__YOUR OBJECTIVE__. Copy out the following lines word for word, keeping every character as it appears.

# Start of MATERIAL FOR THIS EXERCISE

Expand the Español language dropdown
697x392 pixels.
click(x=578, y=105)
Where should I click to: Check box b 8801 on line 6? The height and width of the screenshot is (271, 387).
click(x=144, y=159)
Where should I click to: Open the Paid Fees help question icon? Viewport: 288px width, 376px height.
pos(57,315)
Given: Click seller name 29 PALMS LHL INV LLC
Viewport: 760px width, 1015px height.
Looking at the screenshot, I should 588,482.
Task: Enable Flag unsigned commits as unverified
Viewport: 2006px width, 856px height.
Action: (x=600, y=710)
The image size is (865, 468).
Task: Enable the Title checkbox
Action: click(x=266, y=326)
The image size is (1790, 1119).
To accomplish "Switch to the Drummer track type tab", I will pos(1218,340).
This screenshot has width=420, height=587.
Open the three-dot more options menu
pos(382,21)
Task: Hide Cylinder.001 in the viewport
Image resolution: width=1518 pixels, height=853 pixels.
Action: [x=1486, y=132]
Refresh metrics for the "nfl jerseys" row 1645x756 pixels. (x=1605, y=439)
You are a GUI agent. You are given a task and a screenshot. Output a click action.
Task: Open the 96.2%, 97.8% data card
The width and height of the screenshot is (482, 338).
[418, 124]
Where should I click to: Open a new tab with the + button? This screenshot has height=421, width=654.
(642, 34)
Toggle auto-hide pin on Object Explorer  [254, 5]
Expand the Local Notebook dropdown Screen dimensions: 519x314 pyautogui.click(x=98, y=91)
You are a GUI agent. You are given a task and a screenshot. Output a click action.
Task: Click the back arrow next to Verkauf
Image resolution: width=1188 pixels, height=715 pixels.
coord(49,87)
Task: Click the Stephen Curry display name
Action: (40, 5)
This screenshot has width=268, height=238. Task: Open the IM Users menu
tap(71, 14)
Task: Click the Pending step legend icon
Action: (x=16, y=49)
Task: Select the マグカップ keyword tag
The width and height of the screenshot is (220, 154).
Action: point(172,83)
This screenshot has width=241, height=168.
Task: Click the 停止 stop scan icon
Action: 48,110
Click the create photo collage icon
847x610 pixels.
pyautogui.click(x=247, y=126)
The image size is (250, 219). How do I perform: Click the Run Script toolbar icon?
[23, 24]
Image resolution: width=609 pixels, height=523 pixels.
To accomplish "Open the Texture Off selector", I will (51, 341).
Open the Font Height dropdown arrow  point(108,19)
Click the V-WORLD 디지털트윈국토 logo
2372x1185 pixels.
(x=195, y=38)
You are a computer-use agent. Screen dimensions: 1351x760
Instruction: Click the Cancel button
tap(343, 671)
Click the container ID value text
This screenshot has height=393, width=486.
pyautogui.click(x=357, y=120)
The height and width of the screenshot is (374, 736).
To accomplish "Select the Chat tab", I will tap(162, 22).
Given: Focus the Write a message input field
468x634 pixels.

# End of MATERIAL FOR THIS EXERCISE

__REPLY__.
Expand the Español language dropdown
697x392 pixels.
click(x=578, y=105)
Where should I click to: Check box b 8801 on line 6? The height and width of the screenshot is (271, 387).
click(x=144, y=159)
Where should I click to: Open the Paid Fees help question icon? Viewport: 288px width, 376px height.
pos(57,315)
Given: Click seller name 29 PALMS LHL INV LLC
Viewport: 760px width, 1015px height.
Looking at the screenshot, I should 588,482.
Task: Enable Flag unsigned commits as unverified
Viewport: 2006px width, 856px height.
Action: (x=600, y=710)
The image size is (865, 468).
Task: Enable the Title checkbox
Action: click(x=266, y=326)
The image size is (1790, 1119).
To accomplish "Switch to the Drummer track type tab", I will pos(1218,340).
This screenshot has width=420, height=587.
Open the three-dot more options menu
pos(382,21)
Task: Hide Cylinder.001 in the viewport
Image resolution: width=1518 pixels, height=853 pixels.
Action: [x=1486, y=132]
Refresh metrics for the "nfl jerseys" row 1645x756 pixels. (x=1605, y=439)
You are a GUI agent. You are given a task and a screenshot. Output a click action.
Task: Open the 96.2%, 97.8% data card
The width and height of the screenshot is (482, 338).
[418, 124]
Where should I click to: Open a new tab with the + button? This screenshot has height=421, width=654.
(642, 34)
Toggle auto-hide pin on Object Explorer  [254, 5]
Expand the Local Notebook dropdown Screen dimensions: 519x314 pyautogui.click(x=98, y=91)
You are a GUI agent. You are given a task and a screenshot. Output a click action.
Task: Click the back arrow next to Verkauf
Image resolution: width=1188 pixels, height=715 pixels.
coord(49,87)
Task: Click the Stephen Curry display name
Action: (40, 5)
This screenshot has width=268, height=238. Task: Open the IM Users menu
tap(71, 14)
Task: Click the Pending step legend icon
Action: (x=16, y=49)
Task: Select the マグカップ keyword tag
The width and height of the screenshot is (220, 154).
Action: point(172,83)
This screenshot has width=241, height=168.
Task: Click the 停止 stop scan icon
Action: 48,110
Click the create photo collage icon
847x610 pixels.
pyautogui.click(x=247, y=126)
The image size is (250, 219). How do I perform: Click the Run Script toolbar icon?
[23, 24]
Image resolution: width=609 pixels, height=523 pixels.
To accomplish "Open the Texture Off selector", I will (51, 341).
Open the Font Height dropdown arrow  point(108,19)
Click the V-WORLD 디지털트윈국토 logo
2372x1185 pixels.
(x=195, y=38)
You are a computer-use agent. Screen dimensions: 1351x760
Instruction: Click the Cancel button
tap(343, 671)
Click the container ID value text
This screenshot has height=393, width=486.
pyautogui.click(x=357, y=120)
The height and width of the screenshot is (374, 736).
To accomplish "Select the Chat tab", I will tap(162, 22).
Given: Focus the Write a message input field
468x634 pixels.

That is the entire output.